My Poison by Matt Holm
I don't know for sure how other writers and illustrators feel, but for me, finishing a book always feels like a battle. It's a long, bloody war of attrition, you against the pages you have to write or draw, and you do everything you can to find the motivation to keep pushing until the other guy (i.e., your book!) gives up, and you can ship off your finished work to your editors.
What's my poison, that keeps me going in this struggle? Well, one is copious quantities of Diet Dr Pepper. Caffeine fires me up in the morning and keeps me drawing long into the night, as I ink page after page of comics. (I make the Babymouse and Squish graphic novel series with my sister, Jenni.)
But the other, secret, poison that keeps me going is ... video games. You know, those things that are now the arch-enemy of books and reading? Well, just like my cartoon character, Squish, I fall victim to them sometimes, too.
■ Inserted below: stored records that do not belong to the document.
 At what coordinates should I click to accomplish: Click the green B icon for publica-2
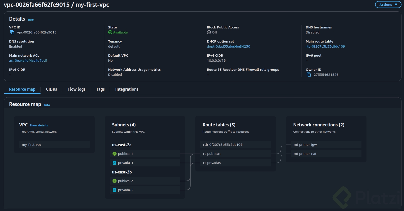pyautogui.click(x=114, y=181)
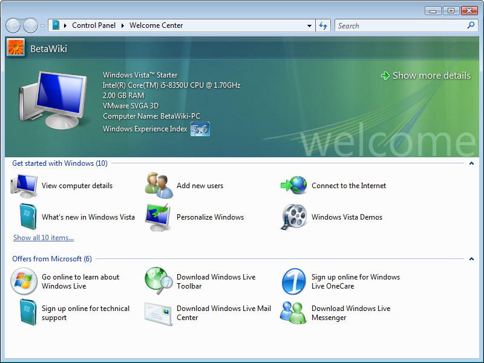Click the Windows logo for Windows Live
Screen dimensions: 484x363
[x=24, y=281]
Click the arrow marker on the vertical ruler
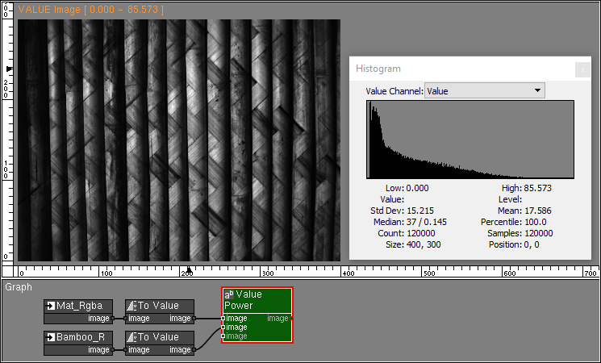This screenshot has height=363, width=601. (8, 70)
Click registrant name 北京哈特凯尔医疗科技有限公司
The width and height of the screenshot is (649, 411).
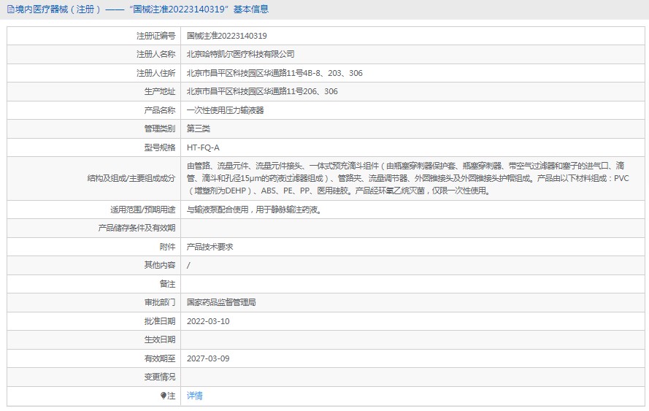(240, 54)
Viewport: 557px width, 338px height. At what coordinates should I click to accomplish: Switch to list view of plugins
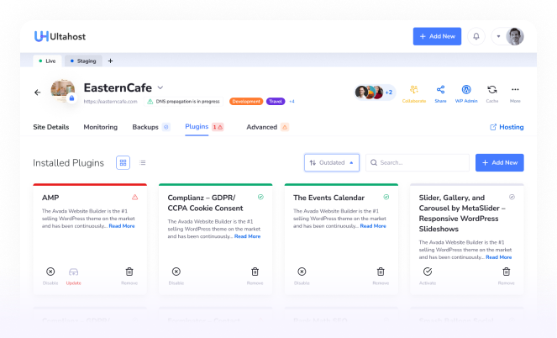point(143,163)
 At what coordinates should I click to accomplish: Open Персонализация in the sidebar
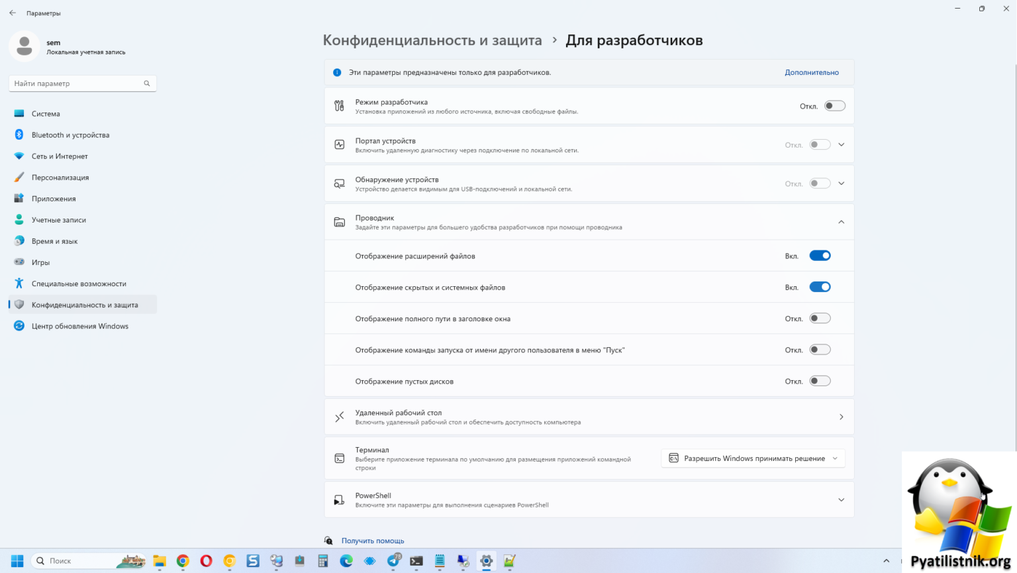[60, 178]
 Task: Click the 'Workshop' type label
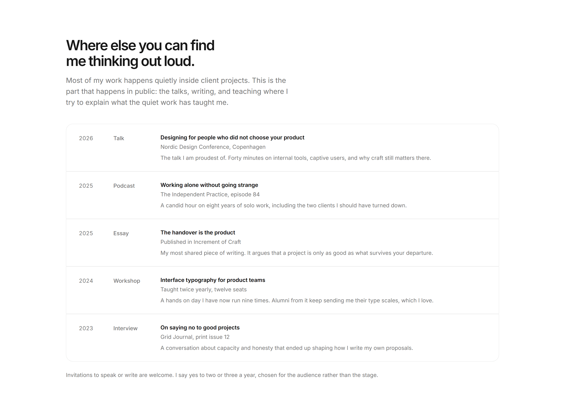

I haven't kept up with modern video games systems like the Xbox or Wii. Instead, the game that I can't seem to give up is an iPad app called Civilization Revolution. It's one in a long series of versions of the original Civilization strategy game created back in the 1990s, which I used to play during late nights in college. The concept behind the game is simple: start as a famous world leader (Catherine the Great, Genghis Khan, Cleopatra) in 4000 BC, and make your civilization grow from a single city to a globe-straddling empire. In the process, you research new technologies, which are tied to sometimes comical gameplay advantages. For example, learning about Writing lets you create Spies, who can sabotage other cities or kidnap great thinkers who will come work for your civilization, instead. Researching Feudalism allows you to harvest game for food (what—no one hunted deer before there were knights and lords?). And in one of the greatest reasons to stay in school, learning about Mathematics lets you build Catapults! (Here's some Algebra ... in your FACE!)
The thing about Civilization Revolution that keeps me going is that, when struggling against the game's computer-generated opponents, everything is straightforward. The path I need to follow to victory is clear. Unlock the next technology. Allocate resources to create military units. Improve my civilization's culture to cause my enemies to defect to my side. Conquer cities one by one, until the game is through. When I'm facing the much messier and more uncertain real-life struggle of having to ink a 100-page book—sometimes, in a month or less—sneaking away from work to take breaks and play games like Civilization Revolution helps to re-energize me. After all, if I can beat that pesky Napoleon dude with his Notre Dame cathedral and his armies of cannons, surely I can come back and whip those unfinished pages that are sitting on my desk!
Anyway, I've got to go. I'm just about to polish off Pamplona. That Isabella chick won't know what hit her.